■ SOURCE TEXT:
— begin —

Why Has the Market Not Crashed Yet?
The rampage on the S&P 500 index has been impressive to say the least. Nearing the 7,000 level at the end of Jan 2026, how long can it keep flirting with record highs after record highs?
It flirted with the 6,000 level only a year ago, in the month preceding Liberation Day Tariffs, then gave way to the “bad” news when President Trump slapped the world with the announcement.
Since then it has powered on to gain 40% in a span of just nine months… seemingly immune to any bad news along the way.
So what’s with the confidence and why has the market not crashed yet?
Let’s differentiate a “market crash” from a market correction. According to conventional wisdom, a market correction is typically a short-term, 10% to 20% drop from recent peaks, generally considered to be good and healthy for the stock market.
In contrast a market crash is a sudden, drastic, and swift drop in share prices, typically exceeding 20%. It is characterized by an exceeding sense of panic, sometimes resulting from systemic issues or unexpected crises. Crashes can lead to prolonged bear markets resulting in overall declines of 40% or more from market peak to trough.
The stock market crash of 2008, considered by some to be the most severe since the Great Depression, saw the S&P 500 lose approximately 57% of its value from its peak (1,565.15) in October 2007 to its trough (676.53) in March 2009. During the 2008 calendar year alone, the S&P 500 fell by 37.6%.
The 1987 stock market crash, known as Black Monday, occurred on October 19, 1987, and stands as the largest single-day percentage decline in the history of the Dow Jones Industrial Average (DJIA). On that day, the Dow plummeted 22.6%, losing 508 points, while the S&P 500 lost 20.4%.
OK in this context, let’s take a look at this video which explains some of the forces holding up this market. It is presented in the US context but provides some clues as to why the Merry-go-Round is still spinning.
(Date of Video: 16 November 2026)
To sum it up…. The stock market should’ve already crashed. Every indicator is flashing red – Consumers are drowning in debt, valuations are high and most parts of the economy are cracking. Markets don’t crash when things look bad, they crash when the force that is holding everything together finally break.
One of indicators Warren Buffett’s looks at is Total Market Capitalization of all public companies divided by the US gross domestic product. The market cap of all US public companies is $66 trillion, while the US GDP is about $30 trillion. Divide 66 by 30 and you get 220%. Anything over 100% is considered overvalued. Note: Video was uploaded on 16 November 2026.

— end —

■ DATA EXTRACT:

— begin —

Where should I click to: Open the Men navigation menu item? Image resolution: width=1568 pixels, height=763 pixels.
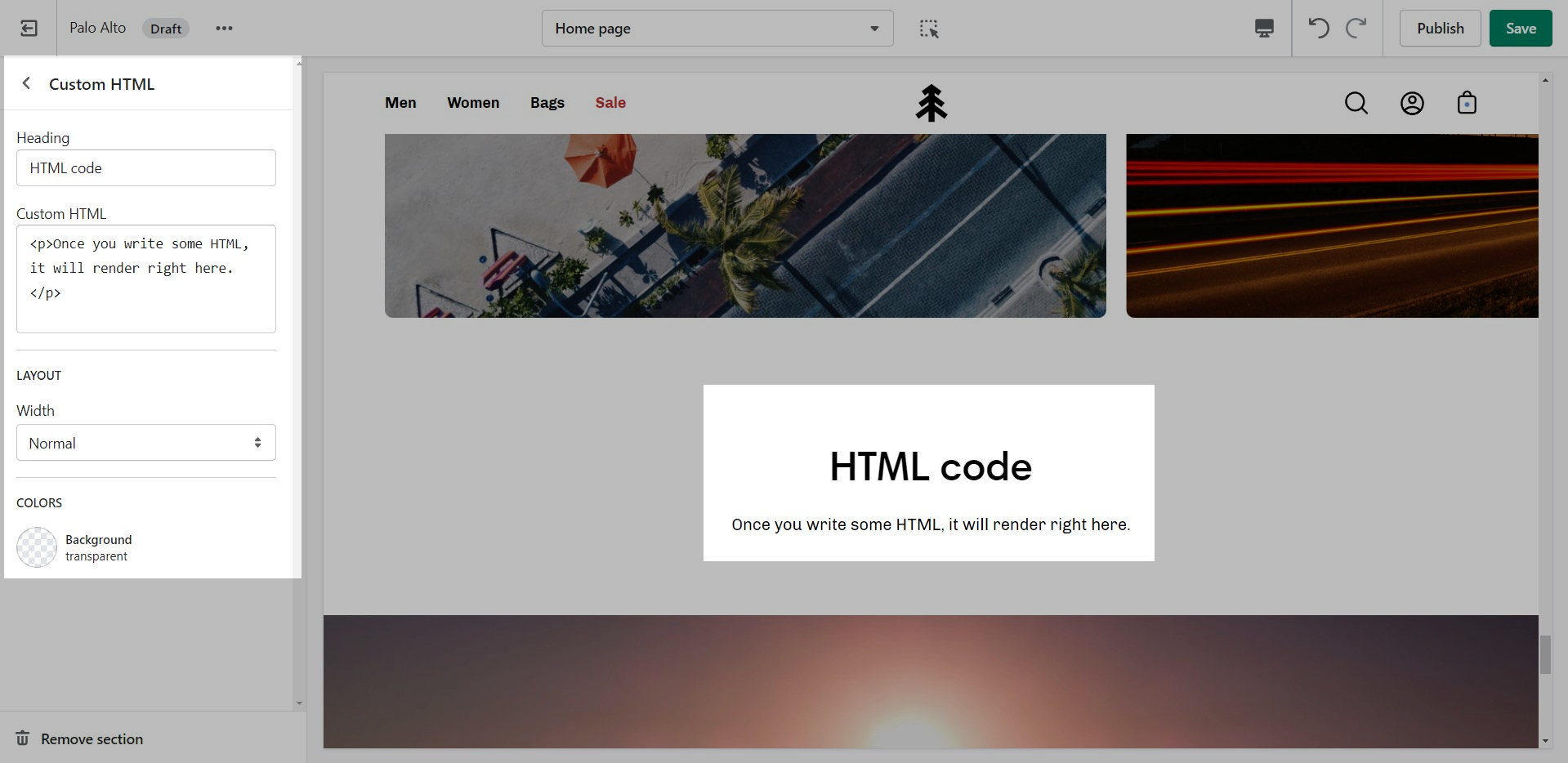tap(400, 103)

— end —

■ GIVEN REQUEST 1:
In the article on market crashes, what percentage did the Dow Jones Industrial Average fall on Black Monday in 1987?
■ GIVEN REQUEST 2:
Using the article on market crashes, explain why the Buffett indicator it describes points to an overvalued US market.
■ GIVEN REQUEST 3:
Take the article on market crashes further, picking up after its final sentence.

■ RESPONSE 1:
The Dow fell 22.6%, losing 508 points.

■ RESPONSE 2:
The total market capitalization of all US public companies, $66 trillion, divided by US GDP of about $30 trillion gives 220%. Since anything over 100% is considered overvalued, the indicator stands well above that mark.

■ RESPONSE 3:
Do PE Ratios matter anymore? Apparently not. Historically S&P 500 companies have PE ratios around 15 to 16. Today it’s 25 to 28. Take a look at companies driving the S&P 500 and it gets even more unsettling. Nvidia’s PE Ratio is PE ratio is 53 to 55x. Amazon’s PE ratio is 35 to 37 and Microsoft is 35 to 40. And the real shocker is Tesla at almost 300x.
Before the.com crash in 1999, S&P 500 PE ratios were running at 29 to 32x.
Even though all the indicators have been flashing red – high inflation, rising consumer debt, slowing job market, layoffs, corporate earnings slowing down, elevated PE ratios and a grossly overvalued market, the market still hasn’t collapsed. Why? because two major forces are working to hold it up.
Force 1: Fiscal Stimulus
The government keeps stimulating the economy quietly. QE ended in 2023 but the US government is still running huge deficits and injecting money into the system. In December 2025, the U.S. government posted a $145 billion budget deficit for December, up 67% or $58 billion from a year earlier (See Reuters). This spending props up the economy by increasing consumer spending and elevating corporate profits and stocks stay inflated longer. But with $38 trillion in debt and an annual interest costs of more than $1 trillion how long can the government can keep spending like this?
Force 2: Dollar Devaluation and Inflation
Some countries notably the BRICS led by China want to see international transactions settled in currencies other than US dollars. This leads to decreasing demand for the dollar. At the same time, US treasuries are no longer the flight to safety it once was. That also decreases demand for the dollar. When demand for the dollar decreases the value of the dollar also decreases. President Trump’s desire to make exports more affordable adds more downward pressure on the dollar (LKFP: Treasury Secretary Scott Bessent’s recent remarks that “we always support a strong dollar policy” in the context of his stablecoin proposal somewhat contradicts this position). At the same time inflation has been stubborn and a weaker dollar exacerbates the problem. Every dollar you have is silently bleeding value even if your bank account balance hasn’t changed.
So how is this propping up the stock market?
The net result of inflation is that companies raise prices. When prices rise, corporate earnings rise, not because they become more innovative or productive but simply because the dollar doesn’t buy as much anymore. This is why companies can report record earnings even when fewer people are buying their products. It’s not growth it’s inflation disguised as growth. The smart money knows this. It leads to higher corporate valuations.
(LKFP: Inflation is loosely defined as rising prices in the economy. But more pertinently, it is a Hidden Tax and a tax on the Poor. Lower income earners need to spend a disproportionate amount of their income on basic needs as compared to higher income earners who own assets such as stocks and real estate. Essentially it is an economic phenomenon where the Rich gets richer and the Poor gets poorer.)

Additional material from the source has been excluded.